As Secretary of State, Hillary Clinton was on the complete opposite side of the issue. In an official statement issued by the US Department of State on October 13, 2011 (one day after Sanders’ floor address), Clinton congratulated President Obama for passing the trade pact, citing the very same job creation arguments Sen. Sanders shot down a day earlier. Clinton made no mention of Panama’s reputation as a tax haven, and even invoked “working families” in her statement:
“These initiatives are the leading edge of a job-creating trade agenda that will open markets, level the playing field for our businesses and workers, and champion America’s working families in an age of tough global competition. They deserve the historic and widespread support they received in Congress tonight. We will continue our work to rebuild an American consensus on trade.”
No Americans have been named in the current leaks, as American clients have to do their tax evasion outside of the Panamanian law firm due to a taxation clause in the 2010 free trade agreement. But the editor of Süddeutsche Zeitung, the paper that initially broke the explosive story, promised American readers that they wouldn’t be disappointed.
It’s been known since 2012 that elites in the US and around the world are sitting on a gargantuan amount of tax-free assets worth at least $21 trillion. And according to James Henry of the Tax Justice Network, that number may be as high as $31 trillion. But for the sake of argument, let’s say $21 trillion. What could we fund with that?
For starters, we could give each of the approximately 600,000 homeless people across America a $650,000 home for $400 billion, amounting to just 2 percent of those offshore assets. We could provide a basic income of $10,000 a year to all 247 million Americans over age 18 for a little over than $2 trillion a year, and do that for ten years.
Obviously, not all this sum is owned by US companies, but $21 trillion is an insane amount of money. Even a portion could easily pay for all of Bernie Sanders’ proposals, from free college ($75 billion/year) to 13 million new infrastructure jobs (one-time cost of $1 trillion), to free comprehensive healthcare for every man, woman, and child ($1.38 trillion/year), to expanding Social Security ($1.2 trillion spread out over 10 years), to a youth jobs program ($5.5 billion/year). The list goes on.
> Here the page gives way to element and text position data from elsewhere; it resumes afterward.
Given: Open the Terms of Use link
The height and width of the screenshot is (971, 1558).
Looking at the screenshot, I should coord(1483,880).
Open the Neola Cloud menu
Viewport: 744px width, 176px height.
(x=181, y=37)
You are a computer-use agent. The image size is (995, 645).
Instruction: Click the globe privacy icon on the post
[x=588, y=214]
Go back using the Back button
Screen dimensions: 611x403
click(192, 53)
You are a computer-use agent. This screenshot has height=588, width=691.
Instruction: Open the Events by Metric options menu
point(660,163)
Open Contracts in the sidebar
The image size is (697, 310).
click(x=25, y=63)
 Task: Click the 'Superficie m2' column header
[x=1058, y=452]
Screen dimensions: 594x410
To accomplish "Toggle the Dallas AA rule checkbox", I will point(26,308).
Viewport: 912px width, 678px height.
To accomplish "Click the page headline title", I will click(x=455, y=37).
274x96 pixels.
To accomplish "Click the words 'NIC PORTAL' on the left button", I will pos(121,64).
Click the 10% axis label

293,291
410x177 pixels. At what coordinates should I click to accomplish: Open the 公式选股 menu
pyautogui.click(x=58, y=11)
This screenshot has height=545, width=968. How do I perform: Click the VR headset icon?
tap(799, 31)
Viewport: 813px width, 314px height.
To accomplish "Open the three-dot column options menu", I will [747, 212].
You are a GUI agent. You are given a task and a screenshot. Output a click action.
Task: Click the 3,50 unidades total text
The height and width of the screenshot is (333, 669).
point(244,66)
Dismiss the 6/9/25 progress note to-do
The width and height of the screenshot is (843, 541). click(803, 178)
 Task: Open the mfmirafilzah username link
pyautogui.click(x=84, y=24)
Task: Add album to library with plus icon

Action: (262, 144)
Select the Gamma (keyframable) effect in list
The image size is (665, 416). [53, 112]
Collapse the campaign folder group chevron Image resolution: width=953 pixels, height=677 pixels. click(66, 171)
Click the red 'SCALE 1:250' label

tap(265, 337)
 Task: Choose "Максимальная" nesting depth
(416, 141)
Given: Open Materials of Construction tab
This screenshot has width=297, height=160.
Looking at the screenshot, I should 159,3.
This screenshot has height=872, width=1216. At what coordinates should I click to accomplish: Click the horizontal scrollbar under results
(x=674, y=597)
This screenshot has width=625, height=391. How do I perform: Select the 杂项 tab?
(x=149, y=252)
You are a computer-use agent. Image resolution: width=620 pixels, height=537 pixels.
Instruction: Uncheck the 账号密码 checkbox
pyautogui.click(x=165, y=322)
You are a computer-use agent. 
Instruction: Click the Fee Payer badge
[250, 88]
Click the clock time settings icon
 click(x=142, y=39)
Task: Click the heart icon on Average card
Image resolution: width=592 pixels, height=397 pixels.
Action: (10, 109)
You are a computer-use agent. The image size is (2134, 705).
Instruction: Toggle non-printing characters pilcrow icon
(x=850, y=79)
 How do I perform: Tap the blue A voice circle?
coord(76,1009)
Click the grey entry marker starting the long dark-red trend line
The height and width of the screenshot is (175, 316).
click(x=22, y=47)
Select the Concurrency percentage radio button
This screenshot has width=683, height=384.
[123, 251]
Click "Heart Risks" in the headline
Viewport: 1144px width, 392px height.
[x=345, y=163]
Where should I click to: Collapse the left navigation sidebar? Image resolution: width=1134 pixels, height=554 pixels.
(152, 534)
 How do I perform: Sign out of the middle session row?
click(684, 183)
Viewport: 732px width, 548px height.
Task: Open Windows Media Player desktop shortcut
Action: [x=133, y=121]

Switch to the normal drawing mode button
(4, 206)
The global elite embarrassed by the Panama Papers are still counting on parroting the one mantra used to forestall all hopes of a livable future: “We simply don’t have the money.” But as the Panama Papers have shown us with just one quick glimpse, this claim is bunk.
The money already exists — and it’s our money. We can organize and pressure governments to demand its return. There’s no other one-step solution to unlock the necessary resources to save our planet and species from certain disaster.